▶ _AIM_
What catalogue number did the album described in the page below carry on Atlantic Records?

----- DOCUMENT EXTRACT

Compilation album by John Coltrane
- Released: April 1970
- Recorded: January 15, 1959 October 24 & 26, 1960 May 25, 1961
- Genre: Jazz
- Label: Atlantic Records
- Producer: Nesuhi Ertegun

= The Coltrane Legacy =

The Coltrane Legacy is a compilation album credited to jazz musician John Coltrane, released in 1970 on Atlantic Records, catalogue SD 1553. Issued posthumously, it consists of outtakes from recording sessions which yielded the albums Olé Coltrane, Coltrane Plays the Blues, Coltrane's Sound, and Bags & Trane. All selections were previously unreleased.

The album received a Grammy nomination for Best Jazz Performance.

==Reception==

In a review for AllMusic, Scott Yanow wrote: "When this LP was released in 1970, it debuted some valuable Coltrane recordings covering a two-year period... Historically significant music, it's generally quite enjoyable."

----------
----- SUPPLIED INFORMATION

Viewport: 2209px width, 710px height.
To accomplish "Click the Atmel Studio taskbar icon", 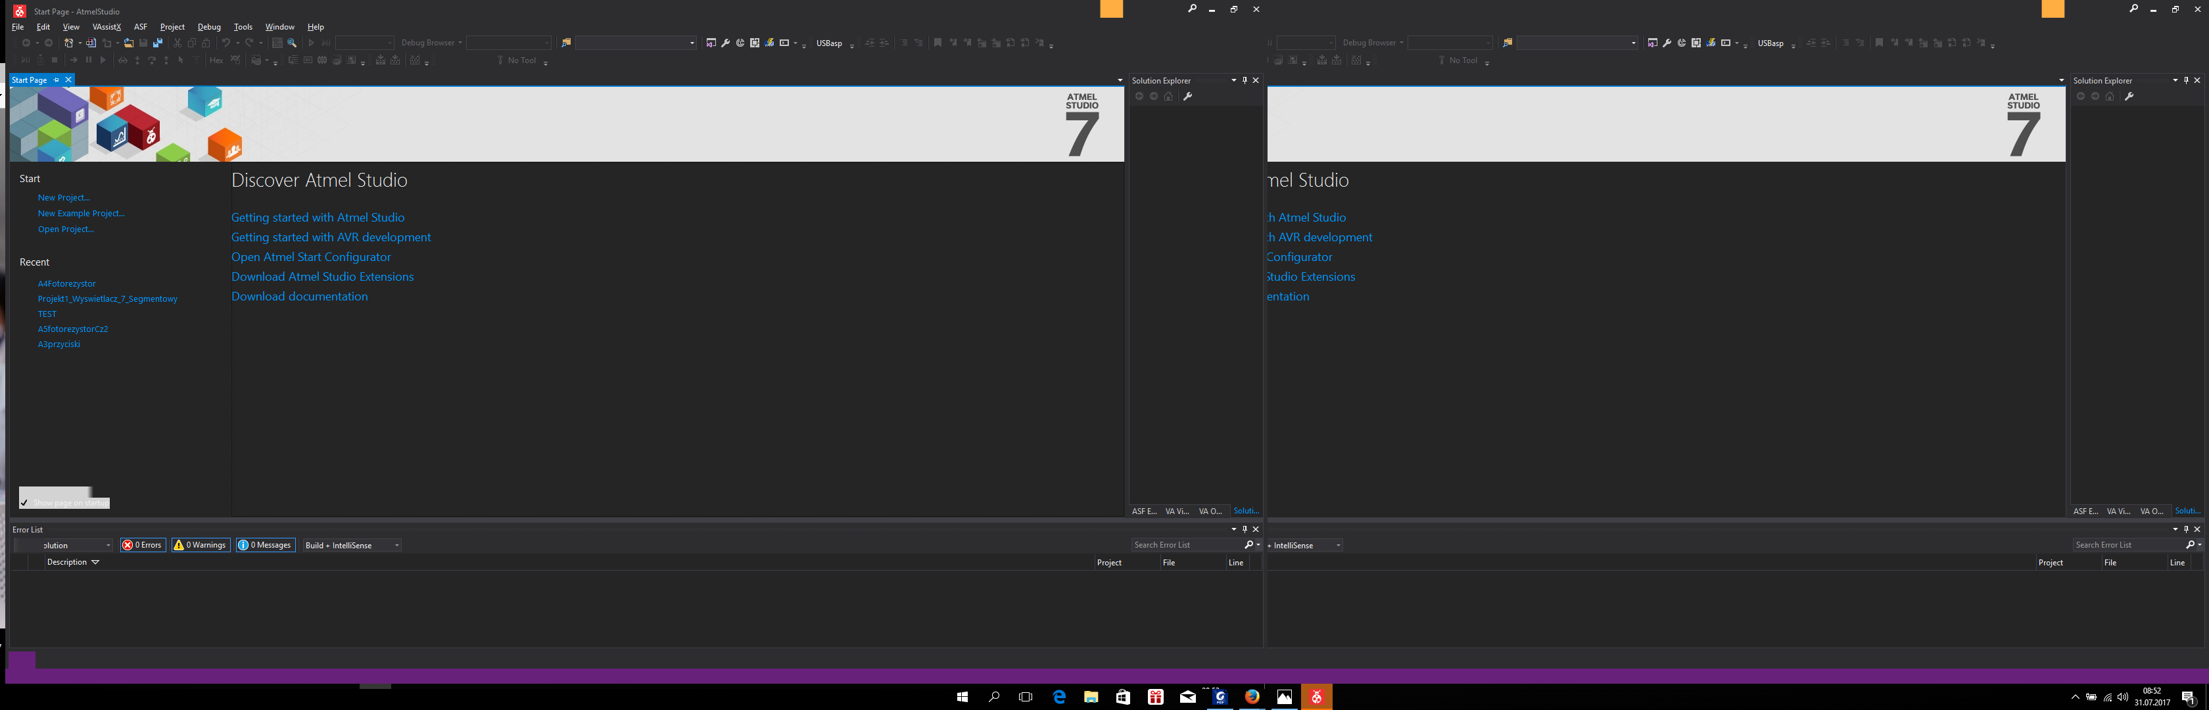I will pyautogui.click(x=1316, y=697).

----------

▶ _RESULT OF THE EXERCISE_
SD 1553